You’ve heard how Barry Marshall infected himself with H. pylori to prove ulcers are bacterial, defying a stubborn establishment. Except most scientists already knew microbes caused ulcers — they just couldn’t find a good treatment. The myth persists because everyone loves a David vs. Goliath story. (See more examples at PSWeek241121)
My favorite: In 2023, researchers advocating for better scientific practices had to retract their own paper when their methodology was found flawed.
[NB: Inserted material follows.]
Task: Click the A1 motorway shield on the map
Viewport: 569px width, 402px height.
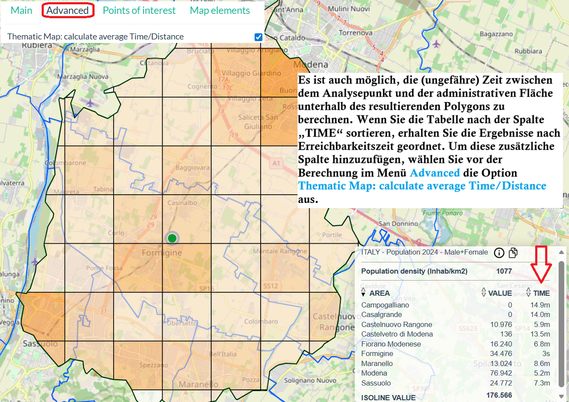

Their statement: “We are embarrassed.”
What Personal Scientists Can Do
The lessons from my mistakes and these professional examples:
Check primary sources — I should have examined Alex’s data structure myself instead of trusting LLM interpretations.
Be suspicious of claims that seem too convenient; the spinach myth persisted because it was a tidy story, and my “missing data” claim fit a neat narrative that happened to be false.
Verify your verification by examining what your sources actually say, not just whether they agree.
Remember that citation count doesn’t equal truth — popular myths get cited more than boring facts, and failed replications more than successful ones.
Apply the same skepticism to prestigious journals that you would to any other source.
And be willing to correct yourself publicly, even when it’s embarrassing. Science only works when we’re honest about what we got wrong.
Personal Science Weekly Readings
Temporal Validity: Political scientist Kevin Munger introduces the concept that a research finding may only be true at a particular point in time — another form of “mistake” when we assume findings are permanent.
Al Gore’s 2006 Predictions: Speaking of temporal validity, how did An Inconvenient Truth hold up? Directionally correct on long-term trends like CO2 increases, but “a bit over-the-top“ on specifics like “within a decade, there will be no more snows of Kilimanjaro” — which missed the mark.
The Case Against Publicly Funded Science: This provocative piece notes replicability problems indicate significant waste. Private R&D dwarfs public investment — roughly 70% of science is financed by corporations and charities.
About Personal Science
Personal scientists are skeptical about everything — including ourselves. We make mistakes. The question is whether we catch them, correct them, and learn from them.
The good news: Alex’s experiment is actually stronger than I suggested. The dose-response pattern is compelling evidence something real is happening. The better news: this iterative correction is exactly how science should work. You publish, get feedback, revise. It’s not pretty, but it converges on truth — if you’re honest about your errors.
Nullius in verba — take nobody’s word for it. Including mine.
If you’ve caught mistakes in your own analyses, let us know.



Speaking of mistakes, you'll note that although we're supposed to deliver on Thursdays, I appear to have sent this week's post a day earlier than intended. Oops!